In 2019, San Francisco landlords filed 2,638 evictions. If this year sees as many filings with the bulk of them coming in the second half of the year, it would overwhelm the system’s 50 defense attorneys, who can handle about 2,350 eviction cases over 12 months, Prochovnick said.
“That contemplates cases spread out over time, not a tsunami of cases hitting all at once,” she said. “We fear that when that tsunami hits, we won’t have the capacity to provide everybody the full scope of services.”
Prochovnick said her concerns about evictions were driven by two indicators: figures on rent debts and the slowness of rent-relief programs in San Francisco. Unpaid rents totaled between $13.6 million and $32.7 million per month in the first six months of the pandemic, the Budget and Legislative Analyst’s Office estimated in October. Tenants are protected from eviction for nonpayment during those months, but the city has not produced a more recent analysis showing whether rent debts have continued accumulating — if that has happened, then it’s possible that many households were unable to pay landlords the 25% needed to avoid displacement. They may be able to hit that threshold with money from federally funded programs but, as of May 27, just four households in the city had received that rent assistance out of more than 2,650 applicants.
Triaging tenants
Prochovnick said her team — which receives potential cases and assigns them to staff attorneys or those at organizations within the Right to Counsel program — will assess tenants using “vulnerability scores.” Higher scores will get full-scope legal aid, and will go to elderly residents and parents, as well as people who speak limited English, have physical or mental health challenges, live in subsidized housing or were previously homeless. They will have an attorney assigned to them throughout their cases, including preliminary discussions on strategy.
People who don’t score high enough will receive coaching from attorneys — but they will have to represent themselves. Attorneys will help these tenants draft their defense arguments. They’ll also explain the steps and timing of the legal process to help those facing eviction avoid an automatic loss for failing to follow the rules.
Full-scope representation yields the highest success rate, meaning that tenants get to stay in their homes — 67%, compared with 38% for tenants coached on self-representation — according to the Mayor’s Office of Housing and Community Development.
Courts may be overwhelmed, too
Local eviction cases go through San Francisco Superior Court, which has yet to fully reopen. Proceedings are still happening on Zoom.
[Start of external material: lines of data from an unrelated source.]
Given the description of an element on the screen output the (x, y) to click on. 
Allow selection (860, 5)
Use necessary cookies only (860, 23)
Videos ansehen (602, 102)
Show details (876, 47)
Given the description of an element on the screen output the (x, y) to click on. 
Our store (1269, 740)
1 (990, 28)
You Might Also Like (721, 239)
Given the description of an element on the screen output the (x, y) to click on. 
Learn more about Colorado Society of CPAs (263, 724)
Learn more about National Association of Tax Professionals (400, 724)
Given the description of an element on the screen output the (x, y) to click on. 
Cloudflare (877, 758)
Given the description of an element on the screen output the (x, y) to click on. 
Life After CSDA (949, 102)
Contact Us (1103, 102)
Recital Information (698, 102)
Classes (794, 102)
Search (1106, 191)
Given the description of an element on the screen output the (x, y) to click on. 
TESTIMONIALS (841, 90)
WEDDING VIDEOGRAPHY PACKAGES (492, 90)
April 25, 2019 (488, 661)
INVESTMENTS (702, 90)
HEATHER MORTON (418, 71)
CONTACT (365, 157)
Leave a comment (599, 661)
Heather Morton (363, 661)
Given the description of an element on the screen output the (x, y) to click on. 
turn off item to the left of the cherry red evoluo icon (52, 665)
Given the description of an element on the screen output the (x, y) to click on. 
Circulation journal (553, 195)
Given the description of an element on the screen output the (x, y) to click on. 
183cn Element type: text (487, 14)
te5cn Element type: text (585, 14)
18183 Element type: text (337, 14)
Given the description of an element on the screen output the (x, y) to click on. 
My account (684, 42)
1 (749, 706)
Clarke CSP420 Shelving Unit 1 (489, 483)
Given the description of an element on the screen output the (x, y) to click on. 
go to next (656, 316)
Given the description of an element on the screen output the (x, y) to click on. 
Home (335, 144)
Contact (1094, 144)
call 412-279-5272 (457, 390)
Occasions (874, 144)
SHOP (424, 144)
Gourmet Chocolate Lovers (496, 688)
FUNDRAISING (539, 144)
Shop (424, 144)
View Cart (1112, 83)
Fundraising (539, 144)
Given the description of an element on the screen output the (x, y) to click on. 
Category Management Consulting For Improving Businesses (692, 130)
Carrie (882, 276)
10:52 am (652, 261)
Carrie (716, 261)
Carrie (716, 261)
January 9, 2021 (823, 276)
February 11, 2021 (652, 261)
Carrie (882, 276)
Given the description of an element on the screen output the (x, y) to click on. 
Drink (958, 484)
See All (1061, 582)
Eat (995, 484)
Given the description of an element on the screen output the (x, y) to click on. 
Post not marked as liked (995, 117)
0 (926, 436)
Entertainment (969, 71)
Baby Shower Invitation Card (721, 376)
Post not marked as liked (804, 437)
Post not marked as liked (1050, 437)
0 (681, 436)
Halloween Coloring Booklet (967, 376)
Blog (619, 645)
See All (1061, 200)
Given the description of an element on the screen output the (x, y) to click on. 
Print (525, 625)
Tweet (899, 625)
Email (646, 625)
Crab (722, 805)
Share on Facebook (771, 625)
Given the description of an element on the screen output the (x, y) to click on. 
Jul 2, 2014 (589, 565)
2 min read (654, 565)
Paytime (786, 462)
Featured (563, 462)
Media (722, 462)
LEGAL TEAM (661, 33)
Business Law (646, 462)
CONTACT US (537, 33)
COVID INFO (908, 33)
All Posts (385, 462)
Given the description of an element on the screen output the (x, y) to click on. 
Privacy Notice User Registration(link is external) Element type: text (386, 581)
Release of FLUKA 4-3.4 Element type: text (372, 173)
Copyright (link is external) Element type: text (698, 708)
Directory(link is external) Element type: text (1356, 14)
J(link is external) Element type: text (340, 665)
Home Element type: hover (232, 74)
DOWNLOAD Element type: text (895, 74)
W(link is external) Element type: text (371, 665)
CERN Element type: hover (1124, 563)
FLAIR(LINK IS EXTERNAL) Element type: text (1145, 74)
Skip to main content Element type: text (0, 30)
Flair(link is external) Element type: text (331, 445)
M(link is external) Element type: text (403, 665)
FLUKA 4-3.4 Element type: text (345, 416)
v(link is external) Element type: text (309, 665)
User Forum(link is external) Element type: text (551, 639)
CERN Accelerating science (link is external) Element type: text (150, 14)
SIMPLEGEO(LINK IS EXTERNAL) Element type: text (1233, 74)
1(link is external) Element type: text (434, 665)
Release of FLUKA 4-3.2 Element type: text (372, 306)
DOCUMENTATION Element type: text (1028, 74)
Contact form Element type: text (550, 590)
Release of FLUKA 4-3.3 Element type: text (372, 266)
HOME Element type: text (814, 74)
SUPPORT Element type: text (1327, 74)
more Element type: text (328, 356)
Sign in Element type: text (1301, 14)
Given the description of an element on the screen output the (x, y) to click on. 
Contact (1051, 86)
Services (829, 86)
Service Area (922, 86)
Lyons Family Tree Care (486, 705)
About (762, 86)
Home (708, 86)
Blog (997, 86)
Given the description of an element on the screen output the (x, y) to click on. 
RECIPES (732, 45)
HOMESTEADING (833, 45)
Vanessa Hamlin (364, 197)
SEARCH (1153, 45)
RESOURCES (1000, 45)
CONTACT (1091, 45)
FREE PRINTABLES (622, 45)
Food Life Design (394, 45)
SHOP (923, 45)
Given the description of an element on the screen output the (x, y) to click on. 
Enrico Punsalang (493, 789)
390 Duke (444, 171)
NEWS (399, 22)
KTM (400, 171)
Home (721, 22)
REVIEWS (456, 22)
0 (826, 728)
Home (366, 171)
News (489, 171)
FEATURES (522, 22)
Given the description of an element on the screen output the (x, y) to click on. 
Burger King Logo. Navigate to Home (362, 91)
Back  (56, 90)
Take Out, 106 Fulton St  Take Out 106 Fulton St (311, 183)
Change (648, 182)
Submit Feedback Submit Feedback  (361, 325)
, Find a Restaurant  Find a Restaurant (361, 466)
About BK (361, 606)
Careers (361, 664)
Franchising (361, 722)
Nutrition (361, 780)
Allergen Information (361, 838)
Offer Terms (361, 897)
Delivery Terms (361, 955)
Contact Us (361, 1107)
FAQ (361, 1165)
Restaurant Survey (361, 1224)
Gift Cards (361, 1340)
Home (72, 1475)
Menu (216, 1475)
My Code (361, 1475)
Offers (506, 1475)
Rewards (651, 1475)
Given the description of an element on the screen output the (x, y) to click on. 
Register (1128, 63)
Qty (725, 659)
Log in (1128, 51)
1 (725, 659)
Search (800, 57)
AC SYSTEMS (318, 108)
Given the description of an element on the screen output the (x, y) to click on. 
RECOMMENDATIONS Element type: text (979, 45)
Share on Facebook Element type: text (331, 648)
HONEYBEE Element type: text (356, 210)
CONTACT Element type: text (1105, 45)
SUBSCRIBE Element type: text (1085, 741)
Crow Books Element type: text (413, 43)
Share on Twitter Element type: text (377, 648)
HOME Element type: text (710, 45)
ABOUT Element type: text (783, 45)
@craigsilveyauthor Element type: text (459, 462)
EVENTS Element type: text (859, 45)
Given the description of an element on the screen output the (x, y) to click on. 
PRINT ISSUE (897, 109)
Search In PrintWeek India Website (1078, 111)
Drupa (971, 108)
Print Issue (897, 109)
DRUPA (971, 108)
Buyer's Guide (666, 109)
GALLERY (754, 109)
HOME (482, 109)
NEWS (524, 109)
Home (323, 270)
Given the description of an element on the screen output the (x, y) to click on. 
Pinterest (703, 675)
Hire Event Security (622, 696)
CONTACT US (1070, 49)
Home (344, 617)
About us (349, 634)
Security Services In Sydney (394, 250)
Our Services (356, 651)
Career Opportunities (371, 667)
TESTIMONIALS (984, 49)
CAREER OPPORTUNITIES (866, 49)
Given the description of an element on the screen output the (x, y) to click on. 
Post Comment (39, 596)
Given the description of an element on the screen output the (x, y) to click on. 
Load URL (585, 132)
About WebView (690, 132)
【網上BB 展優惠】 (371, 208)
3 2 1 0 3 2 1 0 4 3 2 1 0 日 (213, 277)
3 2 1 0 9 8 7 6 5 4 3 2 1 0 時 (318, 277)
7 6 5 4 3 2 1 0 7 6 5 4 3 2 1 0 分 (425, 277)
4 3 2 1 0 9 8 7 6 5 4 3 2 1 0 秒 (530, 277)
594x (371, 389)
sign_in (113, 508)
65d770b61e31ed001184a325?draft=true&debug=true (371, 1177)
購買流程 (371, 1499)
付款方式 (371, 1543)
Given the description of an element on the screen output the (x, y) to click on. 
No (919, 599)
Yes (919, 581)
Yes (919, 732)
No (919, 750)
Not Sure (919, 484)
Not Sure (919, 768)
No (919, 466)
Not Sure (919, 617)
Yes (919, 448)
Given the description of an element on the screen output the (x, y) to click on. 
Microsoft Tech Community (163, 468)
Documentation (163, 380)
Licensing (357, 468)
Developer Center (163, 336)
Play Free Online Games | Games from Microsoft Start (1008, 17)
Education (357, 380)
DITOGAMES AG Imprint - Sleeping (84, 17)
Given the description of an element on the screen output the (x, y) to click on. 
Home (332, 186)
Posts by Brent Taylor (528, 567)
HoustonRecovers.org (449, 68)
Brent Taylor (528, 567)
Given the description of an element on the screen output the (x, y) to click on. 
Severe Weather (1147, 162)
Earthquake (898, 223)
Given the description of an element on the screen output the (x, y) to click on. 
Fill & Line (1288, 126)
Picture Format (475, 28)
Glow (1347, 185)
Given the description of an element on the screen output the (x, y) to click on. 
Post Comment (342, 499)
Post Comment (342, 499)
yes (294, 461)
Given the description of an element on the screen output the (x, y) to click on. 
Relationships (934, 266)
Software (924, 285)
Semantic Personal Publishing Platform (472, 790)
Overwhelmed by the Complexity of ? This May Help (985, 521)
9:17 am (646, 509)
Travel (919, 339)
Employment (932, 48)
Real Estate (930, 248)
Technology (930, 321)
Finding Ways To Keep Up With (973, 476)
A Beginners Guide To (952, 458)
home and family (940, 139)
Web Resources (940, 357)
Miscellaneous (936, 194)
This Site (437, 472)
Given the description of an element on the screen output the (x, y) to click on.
Prochovnick said she doubts the court system could accommodate a dramatic spike in cases.
“There’s no way that the court will be able to handle that number of trials,” she said.
That could buy some time for tenants in eviction cases, which generally take less than a month from initial notice to court ruling, she said.
But Prochovnick is concerned that many tenants won’t resist eviction — that when they see the notice on their door, “they’re just going to leave. I’m hoping that the word can get out that they don’t need to do that.”
“This is their home and they have rights and protections that might enable them to preserve their housing,” she said.